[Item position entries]
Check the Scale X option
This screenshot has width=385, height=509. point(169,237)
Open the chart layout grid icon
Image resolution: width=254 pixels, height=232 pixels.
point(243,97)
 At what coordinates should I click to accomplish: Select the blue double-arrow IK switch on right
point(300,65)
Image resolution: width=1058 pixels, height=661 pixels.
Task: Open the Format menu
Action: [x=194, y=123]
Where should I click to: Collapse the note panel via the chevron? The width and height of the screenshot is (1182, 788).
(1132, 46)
* * *
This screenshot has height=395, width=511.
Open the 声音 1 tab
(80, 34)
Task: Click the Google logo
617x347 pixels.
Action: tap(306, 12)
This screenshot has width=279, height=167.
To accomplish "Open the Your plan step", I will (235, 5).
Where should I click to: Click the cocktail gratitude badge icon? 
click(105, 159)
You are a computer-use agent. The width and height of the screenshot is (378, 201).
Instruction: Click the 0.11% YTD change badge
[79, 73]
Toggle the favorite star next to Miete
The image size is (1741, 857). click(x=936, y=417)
==
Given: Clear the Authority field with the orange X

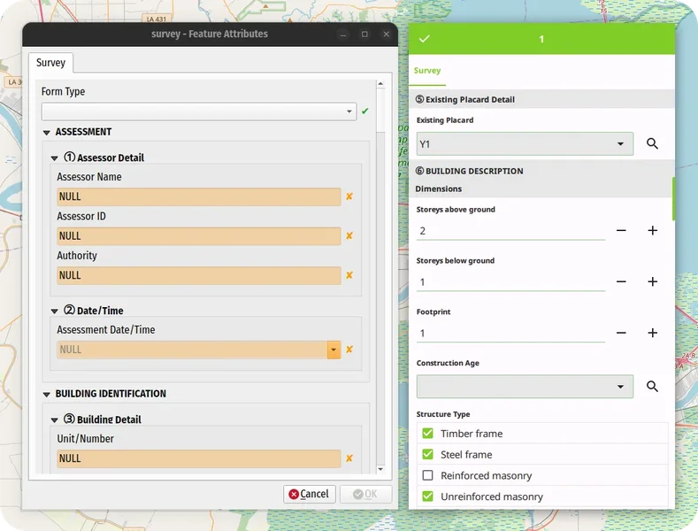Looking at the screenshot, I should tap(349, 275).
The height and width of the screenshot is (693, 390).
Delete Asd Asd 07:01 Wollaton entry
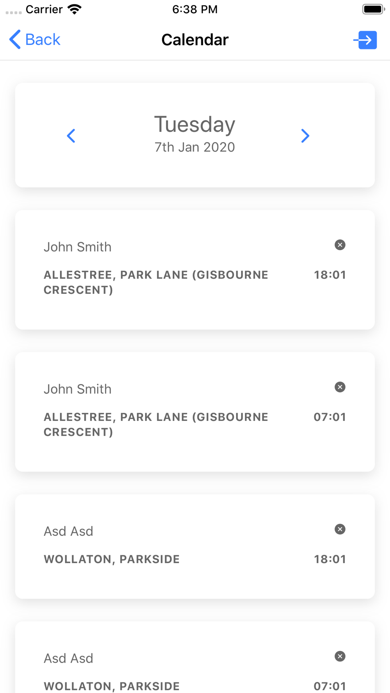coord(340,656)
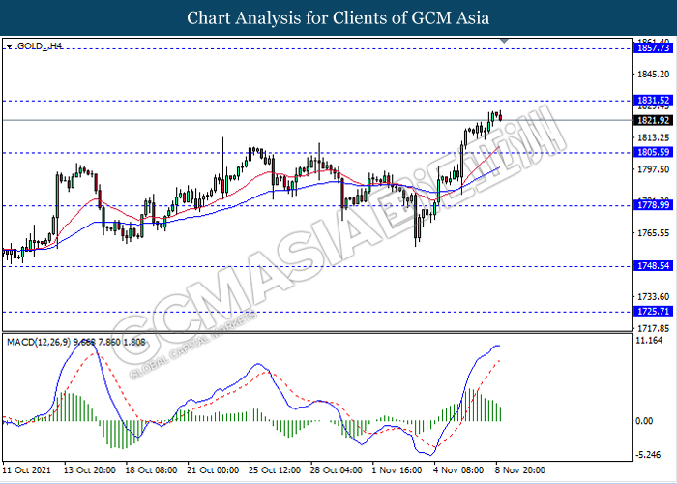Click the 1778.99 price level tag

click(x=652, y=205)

• **REQUEST**
Rewrite the part of the item position entries above that opens with the line containing "This screenshot has height=395, width=511." and closes with the line containing "The image size" as a numbered list, leaving out blank lines.

• **ANSWER TO THE EXERCISE**
1. This screenshot has height=395, width=511.
2. Open the 声音 1 tab
3. (80, 34)
4. Task: Click the Google logo
5. 617x347 pixels.
6. Action: tap(306, 12)
7. This screenshot has width=279, height=167.
8. To accomplish "Open the Your plan step", I will (235, 5).
9. Where should I click to: Click the cocktail gratitude badge icon? 
10. click(105, 159)
11. You are a computer-use agent. The width and height of the screenshot is (378, 201).
12. Instruction: Click the 0.11% YTD change badge
13. [79, 73]
14. Toggle the favorite star next to Miete
15. The image size is (1741, 857). click(x=936, y=417)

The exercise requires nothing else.